Task brief:
Please edit the entries from the line with "You are a GUI" up to and including the last line of the entries, replacing "screenshot" with "screen image" and leaving everything else unchanged. Return only those lines, without the pictures.

** Start of Recorded data **

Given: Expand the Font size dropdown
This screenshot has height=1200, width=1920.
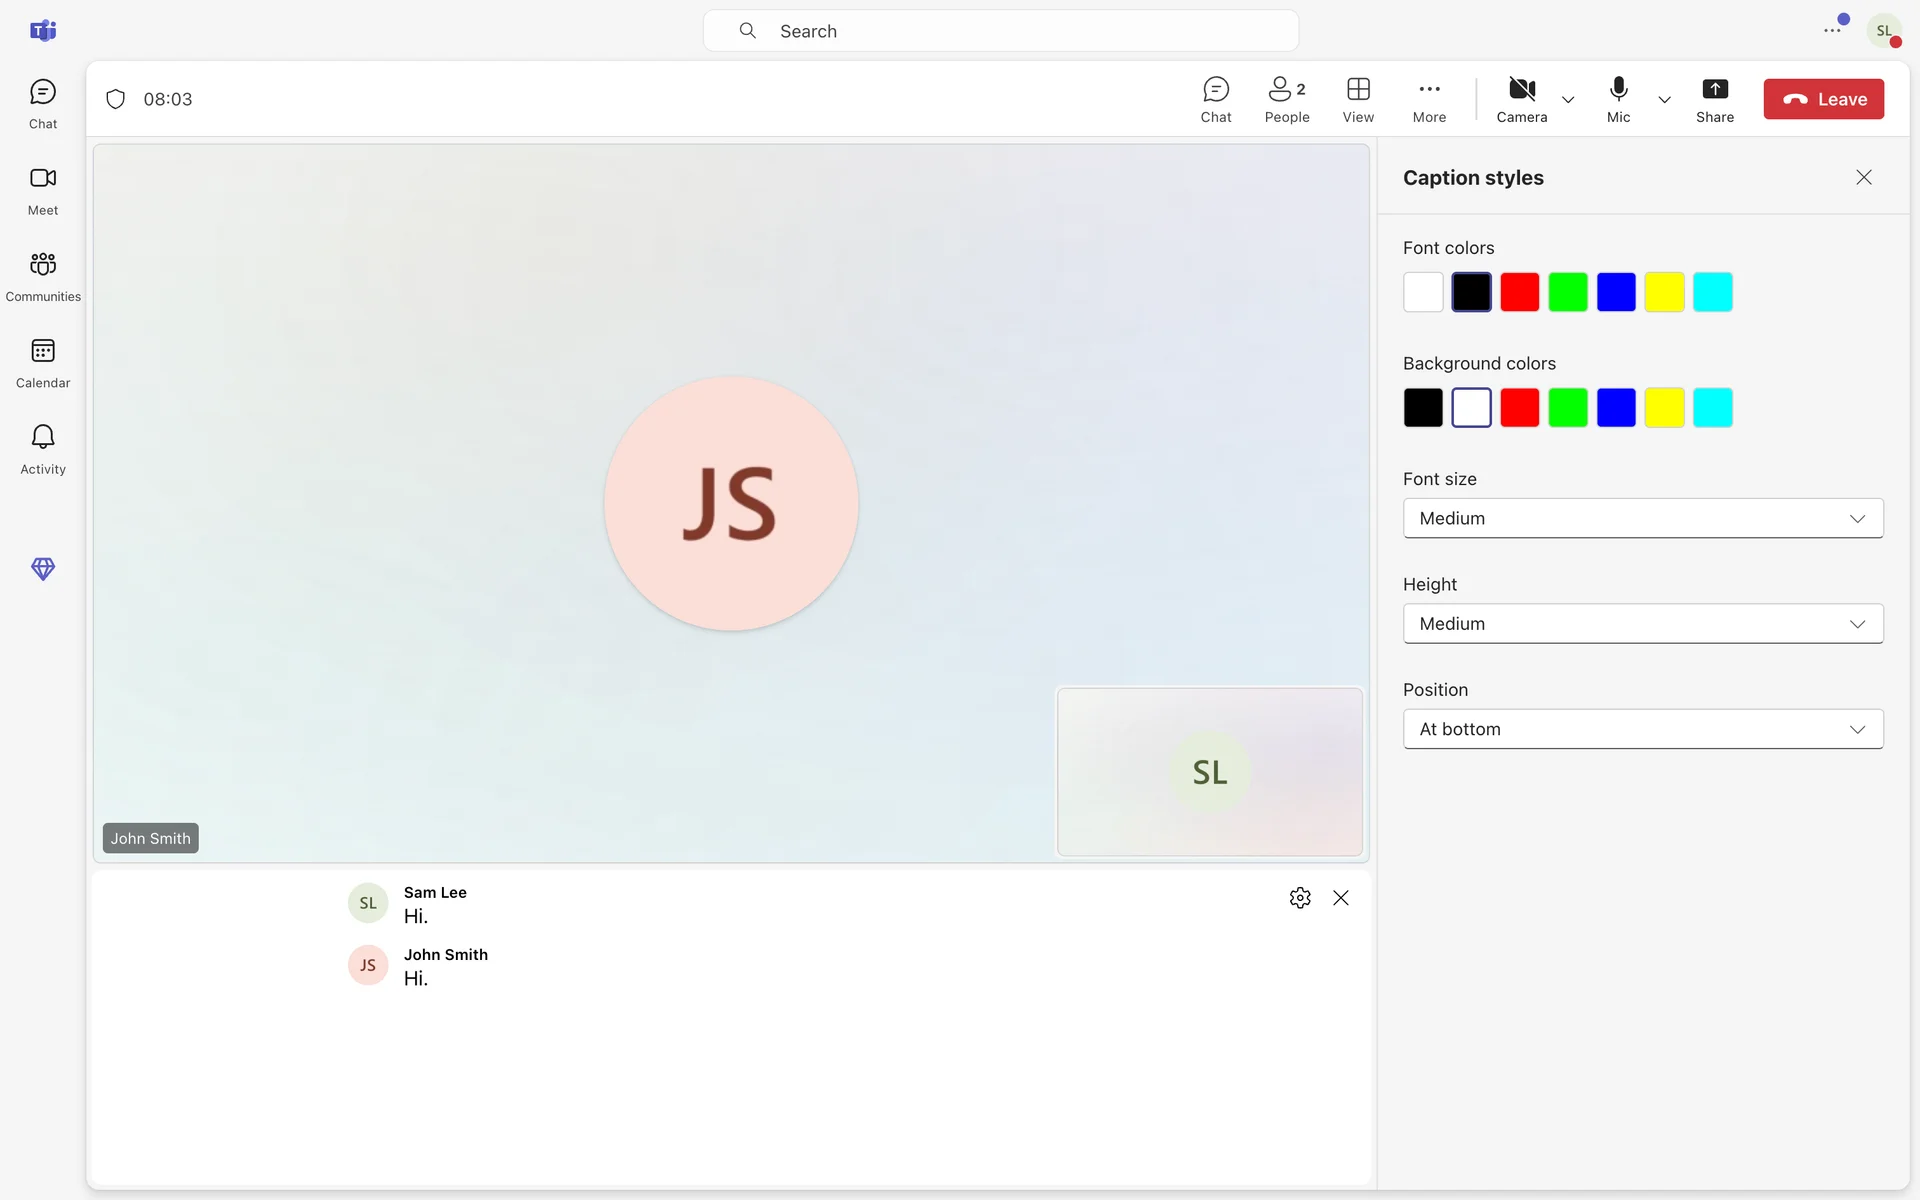Looking at the screenshot, I should 1642,518.
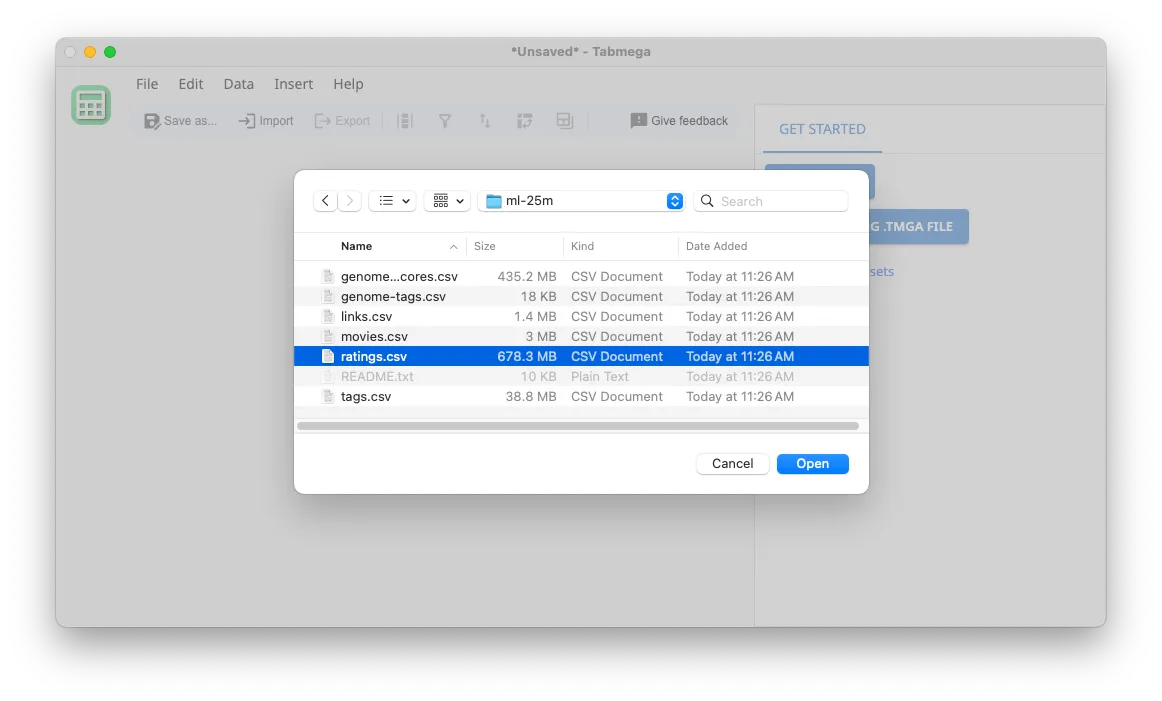This screenshot has height=701, width=1162.
Task: Cancel the file selection dialog
Action: tap(732, 463)

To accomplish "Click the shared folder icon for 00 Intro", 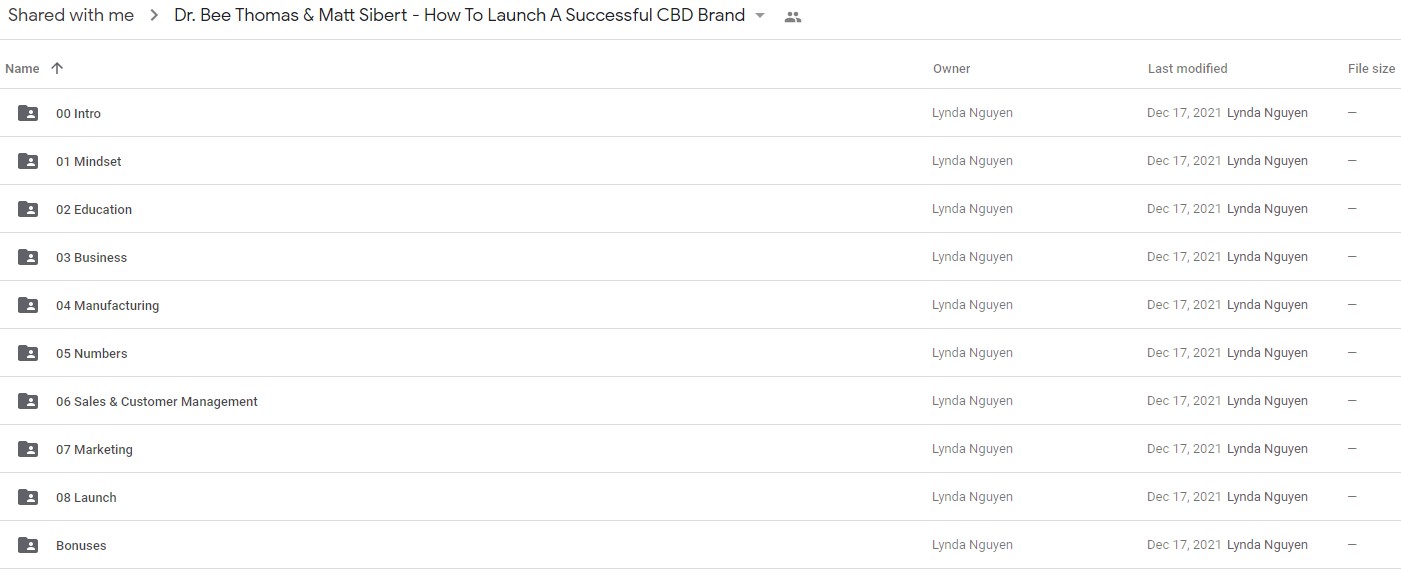I will 28,113.
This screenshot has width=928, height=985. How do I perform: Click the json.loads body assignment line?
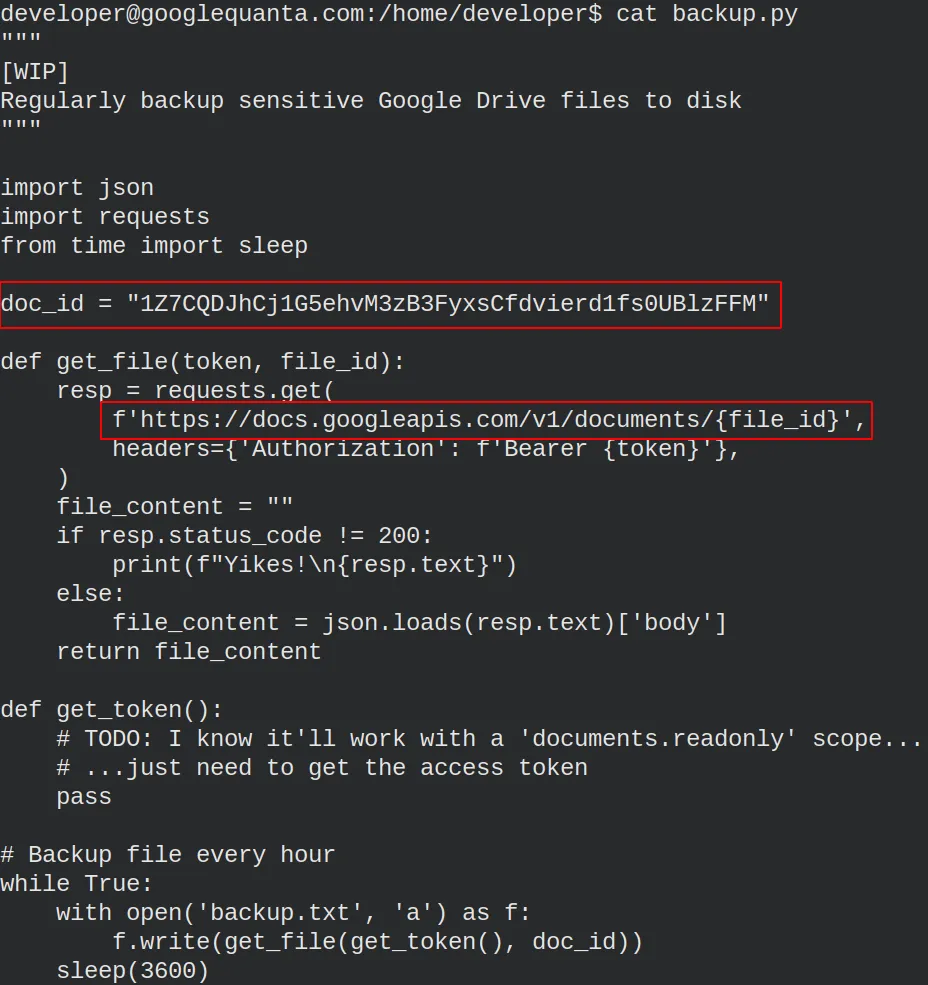click(419, 623)
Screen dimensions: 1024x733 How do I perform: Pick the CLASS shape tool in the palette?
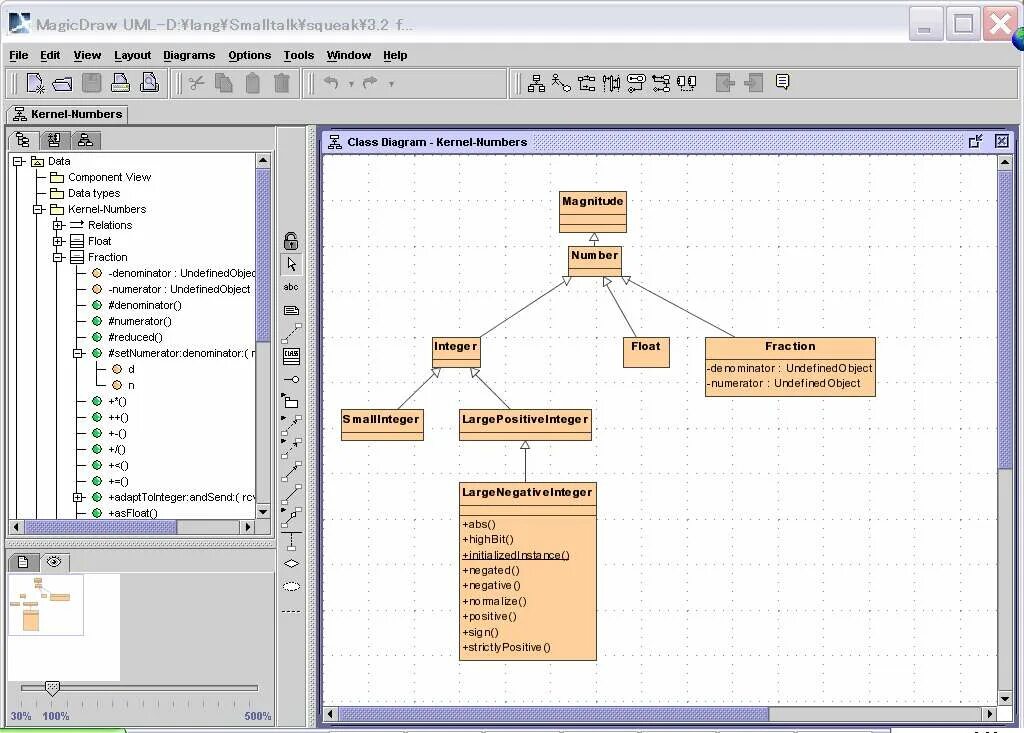tap(291, 356)
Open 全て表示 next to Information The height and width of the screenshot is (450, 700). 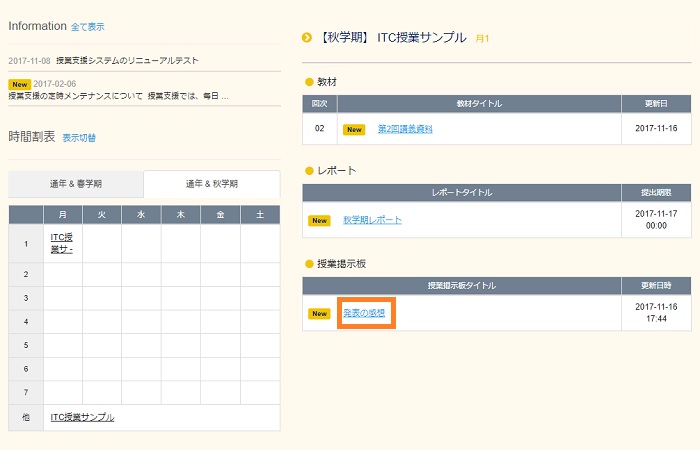tap(87, 27)
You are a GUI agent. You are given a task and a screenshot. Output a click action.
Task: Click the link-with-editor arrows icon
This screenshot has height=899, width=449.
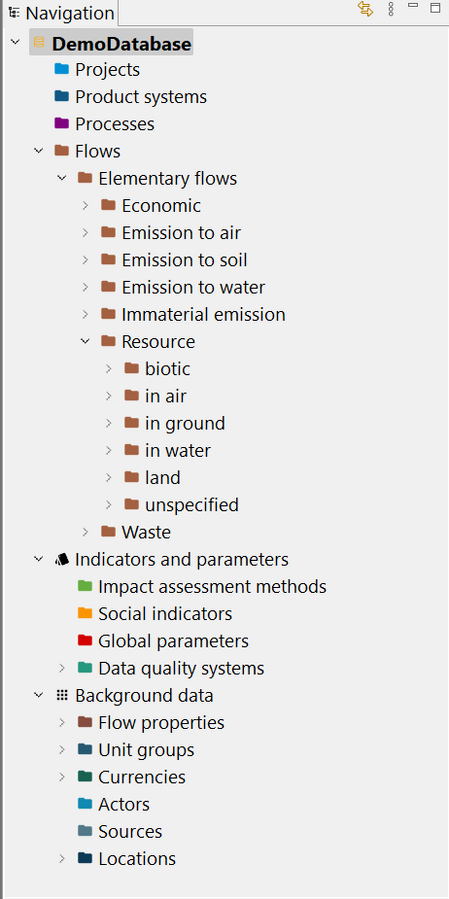pyautogui.click(x=365, y=9)
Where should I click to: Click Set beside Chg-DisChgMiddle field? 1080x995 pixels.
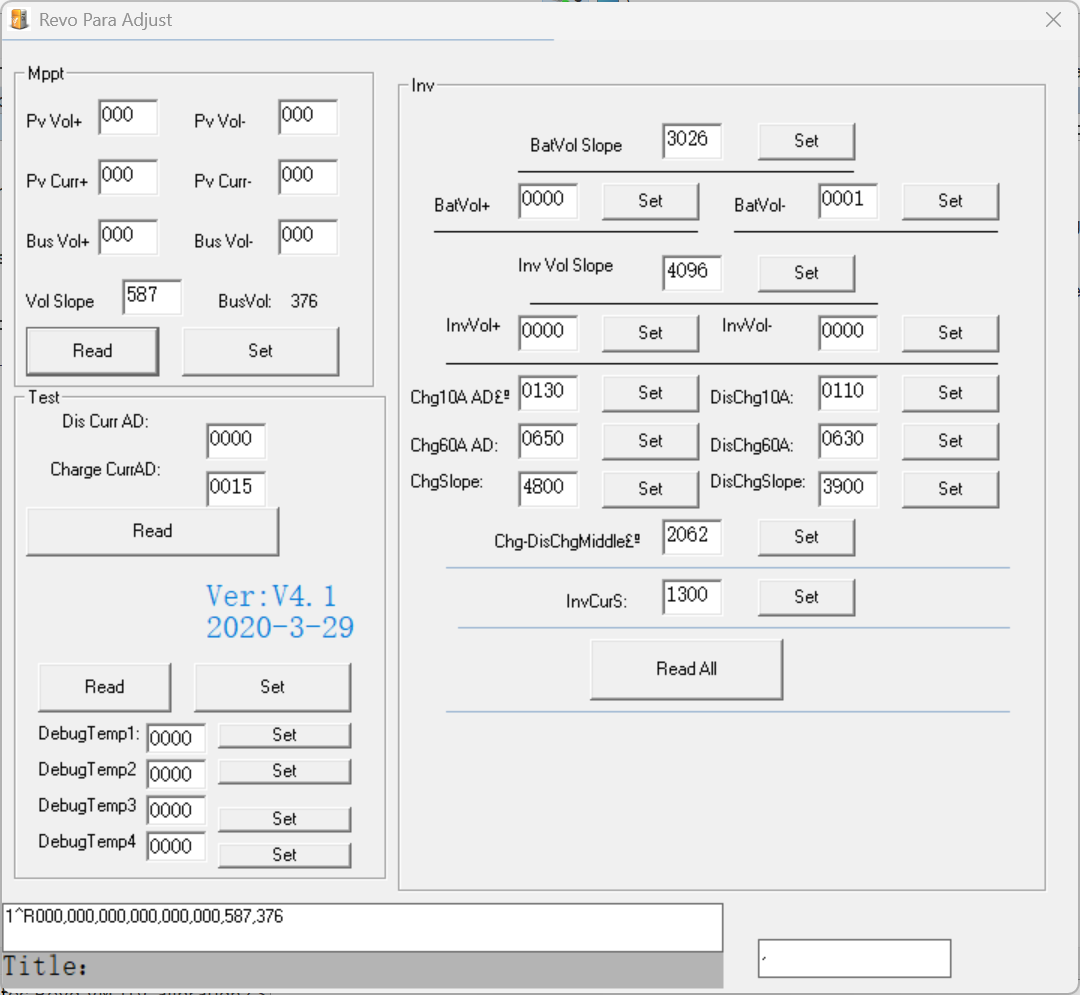click(x=806, y=537)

** End of Recorded data **

Written solution:
You are a GUI agent. You are given a task and a screen image. Output a click action.
Task: Click the link-with-editor arrows icon
This screen image has height=899, width=449.
pyautogui.click(x=365, y=9)
Where should I click to: Click Set beside Chg-DisChgMiddle field? 1080x995 pixels.
click(x=806, y=537)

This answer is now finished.